Given records

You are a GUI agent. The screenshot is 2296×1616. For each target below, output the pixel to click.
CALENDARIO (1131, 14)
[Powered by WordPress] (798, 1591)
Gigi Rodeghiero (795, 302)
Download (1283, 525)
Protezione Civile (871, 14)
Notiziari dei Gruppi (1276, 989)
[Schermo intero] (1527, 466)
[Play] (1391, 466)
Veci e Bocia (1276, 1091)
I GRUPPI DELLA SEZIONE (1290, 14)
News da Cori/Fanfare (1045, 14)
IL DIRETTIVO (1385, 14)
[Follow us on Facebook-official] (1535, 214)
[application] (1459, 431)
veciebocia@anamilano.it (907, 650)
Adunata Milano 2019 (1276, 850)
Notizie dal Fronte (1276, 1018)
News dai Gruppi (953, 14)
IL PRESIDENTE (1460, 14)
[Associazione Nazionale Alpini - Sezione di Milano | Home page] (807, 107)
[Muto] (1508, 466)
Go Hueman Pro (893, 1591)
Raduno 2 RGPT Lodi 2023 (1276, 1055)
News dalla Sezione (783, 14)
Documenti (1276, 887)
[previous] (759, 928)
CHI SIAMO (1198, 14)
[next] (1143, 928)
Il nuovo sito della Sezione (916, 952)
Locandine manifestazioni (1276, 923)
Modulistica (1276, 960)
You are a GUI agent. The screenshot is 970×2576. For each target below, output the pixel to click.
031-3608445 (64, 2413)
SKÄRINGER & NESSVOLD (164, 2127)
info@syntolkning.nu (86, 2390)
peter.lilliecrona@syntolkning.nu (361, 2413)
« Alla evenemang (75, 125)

Activity
All the lines above must appear again in the answer, word for word.

Exercise output
You are a GUI agent. The screenshot is 2296×1616. For each target below, output the pixel to click.
CALENDARIO (1131, 14)
[Powered by WordPress] (798, 1591)
Gigi Rodeghiero (795, 302)
Download (1283, 525)
Protezione Civile (871, 14)
Notiziari dei Gruppi (1276, 989)
[Schermo intero] (1527, 466)
[Play] (1391, 466)
Veci e Bocia (1276, 1091)
I GRUPPI DELLA SEZIONE (1290, 14)
News da Cori/Fanfare (1045, 14)
IL DIRETTIVO (1385, 14)
[Follow us on Facebook-official] (1535, 214)
[application] (1459, 431)
veciebocia@anamilano.it (907, 650)
Adunata Milano 2019 (1276, 850)
Notizie dal Fronte (1276, 1018)
News dai Gruppi (953, 14)
IL PRESIDENTE (1460, 14)
[Associazione Nazionale Alpini - Sezione di Milano | Home page] (807, 107)
[Muto] (1508, 466)
Go Hueman Pro (893, 1591)
Raduno 2 RGPT Lodi 2023 (1276, 1055)
News dalla Sezione (783, 14)
Documenti (1276, 887)
[previous] (759, 928)
CHI SIAMO (1198, 14)
[next] (1143, 928)
Il nuovo sito della Sezione (916, 952)
Locandine manifestazioni (1276, 923)
Modulistica (1276, 960)
You are a GUI agent. The screenshot is 970×2576. For each target below, output the pixel to click.
031-3608445 (64, 2413)
SKÄRINGER & NESSVOLD (164, 2127)
info@syntolkning.nu (86, 2390)
peter.lilliecrona@syntolkning.nu (361, 2413)
« Alla evenemang (75, 125)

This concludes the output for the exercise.